Le scribe accroupi et les statues cultuelles

Le scribe accroupi fait partie de ces statues cultuelles destinées à représenter le mort sous l’Ancien empire. Le scribe est l’objet d’un culte particulier. Appartenant à l’élite de la société, son prestige est grand. Il est doté de pouvoirs quasi magiques. Nommer la chose, l’écrire revient à la créer et la faire exister.

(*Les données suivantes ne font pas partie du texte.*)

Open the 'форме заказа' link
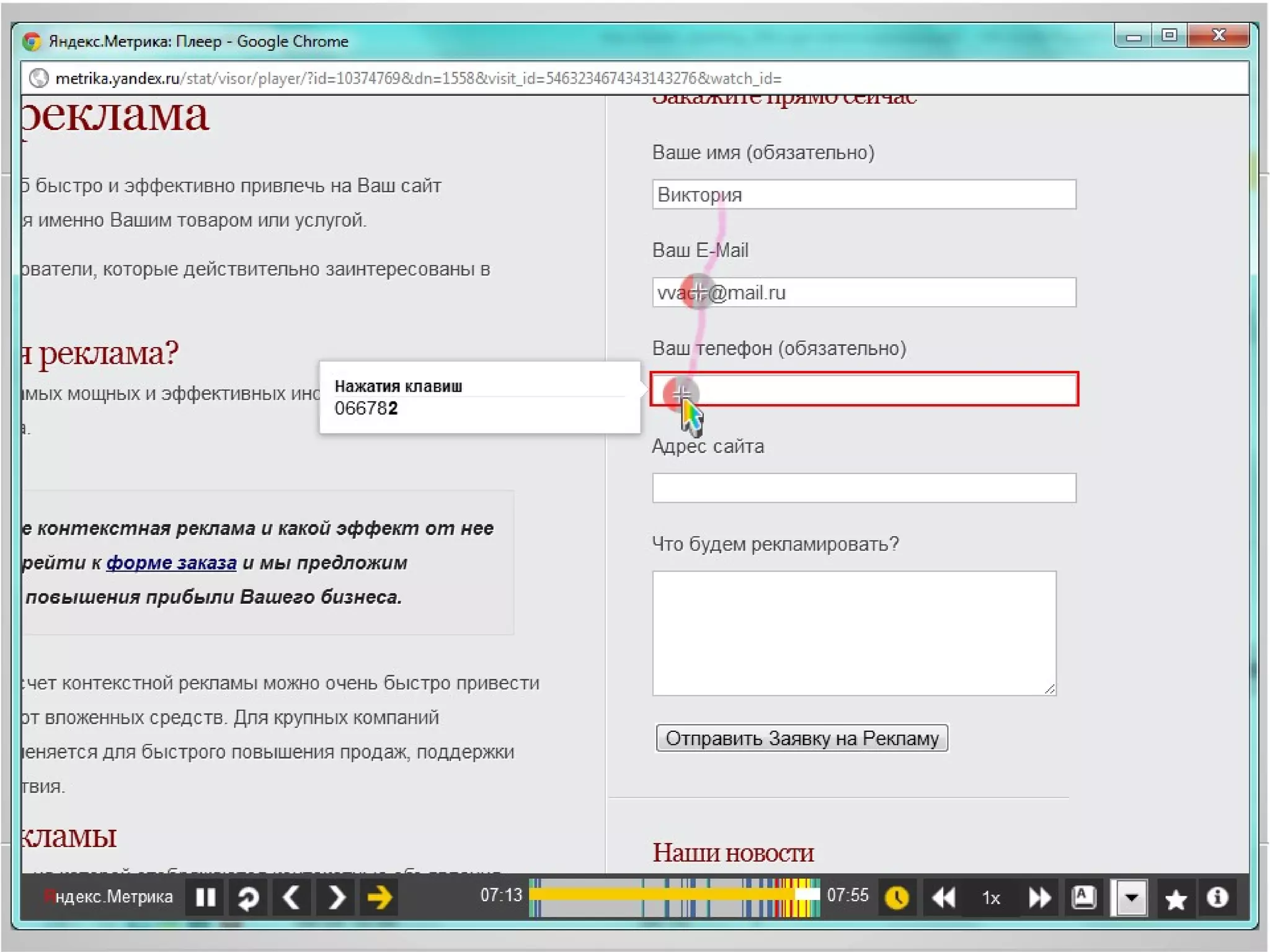click(x=171, y=563)
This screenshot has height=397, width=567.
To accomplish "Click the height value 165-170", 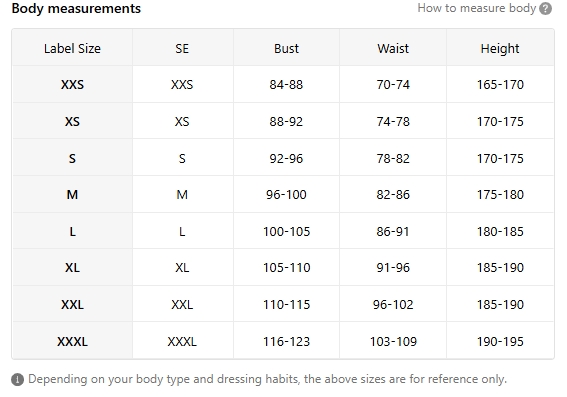I will (x=500, y=85).
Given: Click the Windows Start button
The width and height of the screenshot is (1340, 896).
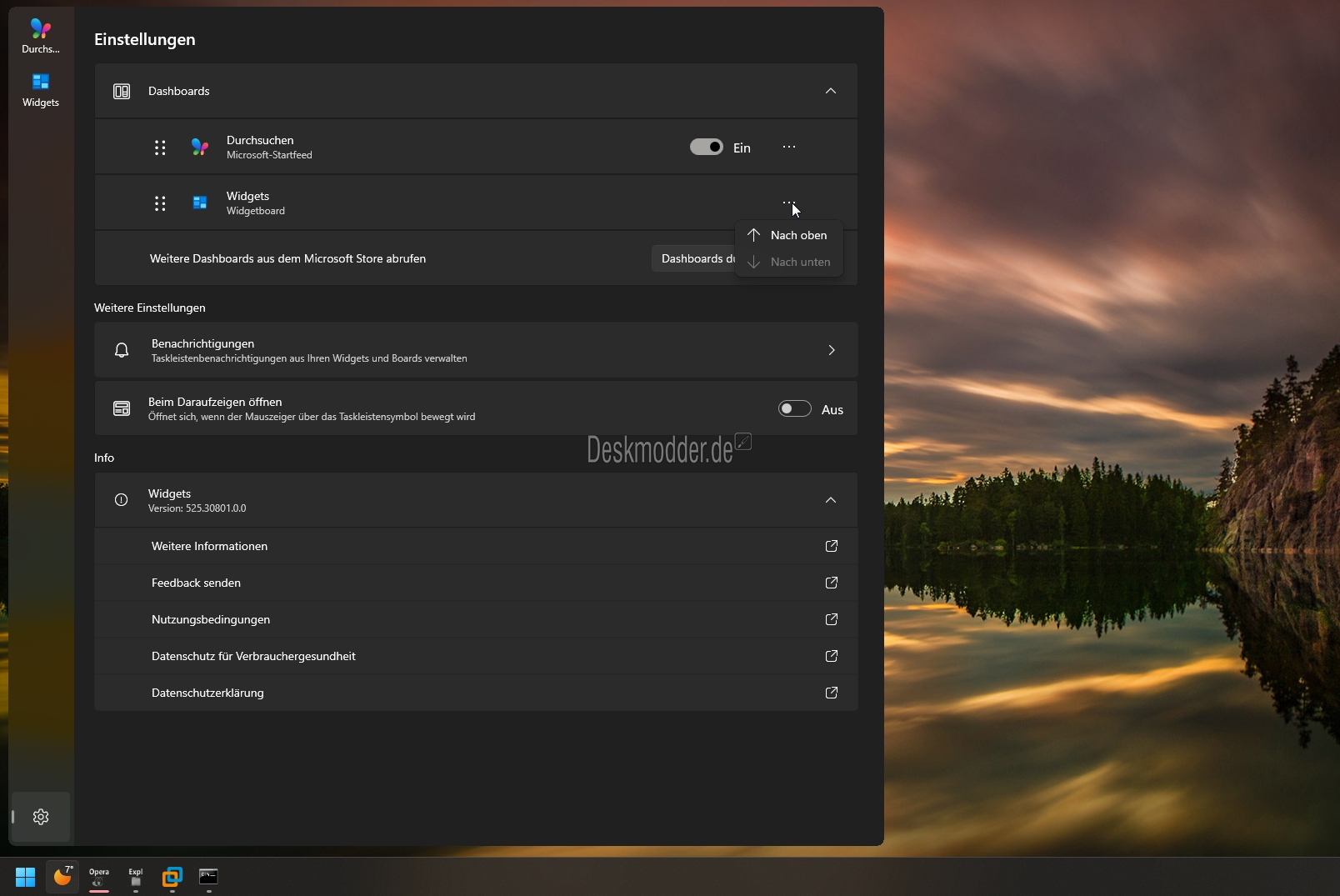Looking at the screenshot, I should pyautogui.click(x=25, y=876).
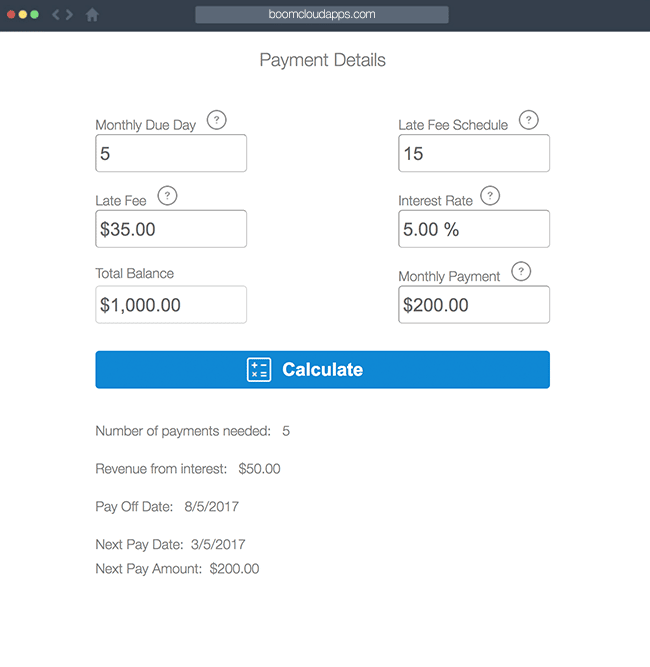Go to browser home icon
Screen dimensions: 650x667
point(92,15)
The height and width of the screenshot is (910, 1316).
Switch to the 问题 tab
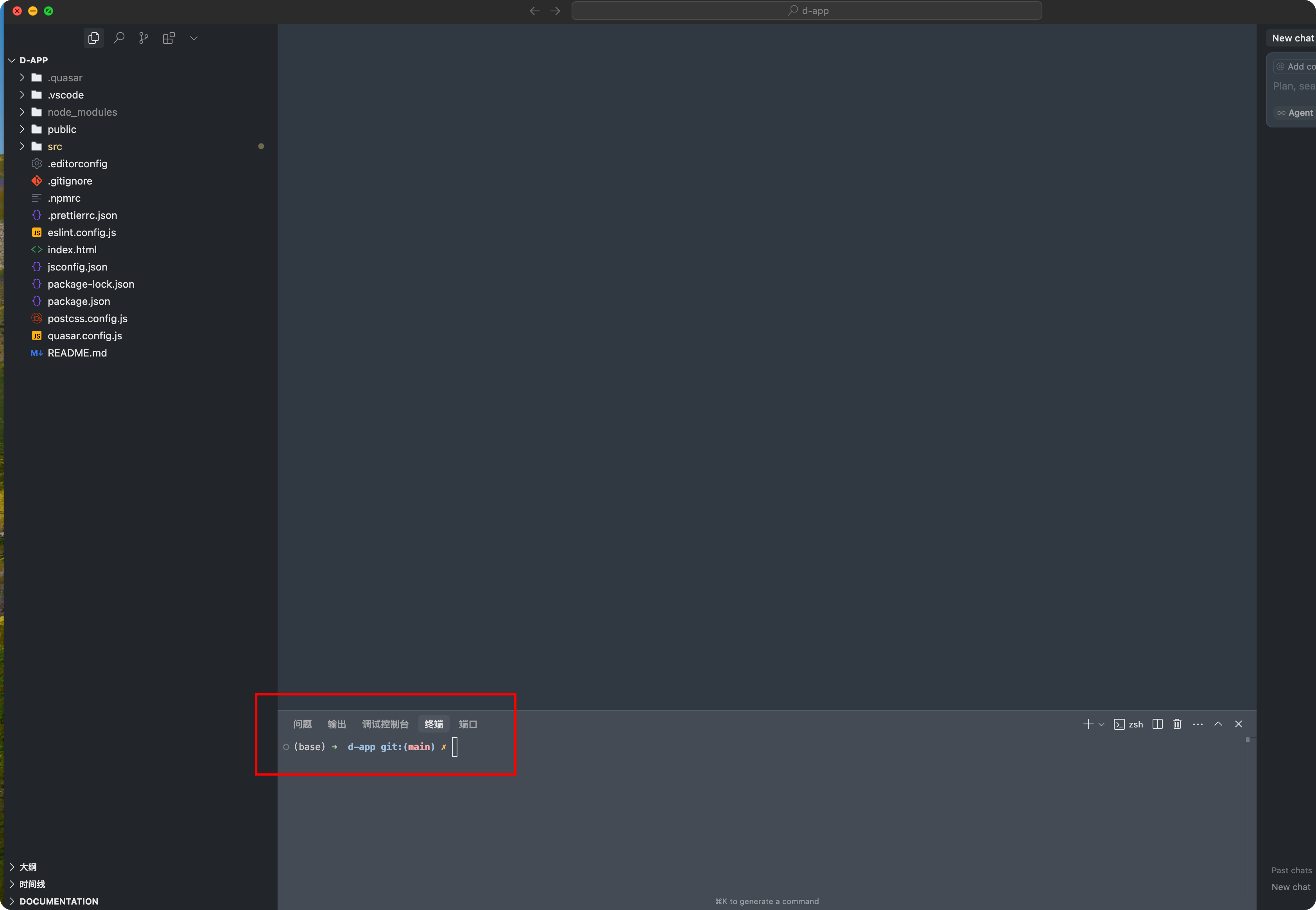click(x=302, y=724)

Le scribe par sa proximité avec le divin est censé en connaitre les paroles. La statue cultuelle du scribe est un intermédiaire avec le défunt. Elle a pour fonction de recevoir la nourriture destinée à l’alimenter. Aux cotés des aliments, du mobilier, des bijoux et toutes sortes d’objets entreposés, elle permet au défunt d’atteindre l’au-delà.

Le scribe accroupi et les mastabas sous l’ancien empire

Les statues cultuelles sont placées, dans les mastabas, nécropoles sous l’Ancien empire. Le mastaba, en pierre ou en brique, vise à reproduire la demeure terrestre. Il surmonte un caveau souterrain par lequel on accède par un puits bouché après l’enterrement. Les statues des défunts sont entreposées dans le serdab, petite pièce murée, constituée d’une fente pour le passage de l’offrande. Une porte représentée en fausse perspective, permet au Ka, force vitale du mort, de retirer les aliments nécessaires à sa survie.

La préparation du mort

Le mort est placé dans un sarcophage en bois ou en pierre. On procède avant à la momification. Le corps est éviscéré, puis les organes, embaumés et emmaillotés sont déposés dans des vases. Ces vases sont placés sous la protection d’Horus qui veille sur le foie, les poumons, l’estomac, et les intestins. Le cœur lui est placé dans le natron pendant 35 jours. Pour reconstituer le corps, on bourre l’abdomen et la poitrine de tissu. Puis on l’emmaillote en entourant chaque membre avec du lin. Ensuite le corps est teint de henné ou d’ocre. Il est rouge pour les hommes, jaunes pour les femmes. On place sur le visage un masque de cartonnage.

Cette statue rendue si justement célèbre est un précieux témoignage sur la mort et son culte dans l’Ancien Empire. Ainsi elle nous fait voyager dans le monde des anciens en nous faisant à notre tour côtoyer ces zones célestes que sa beauté nous permet d’atteindre.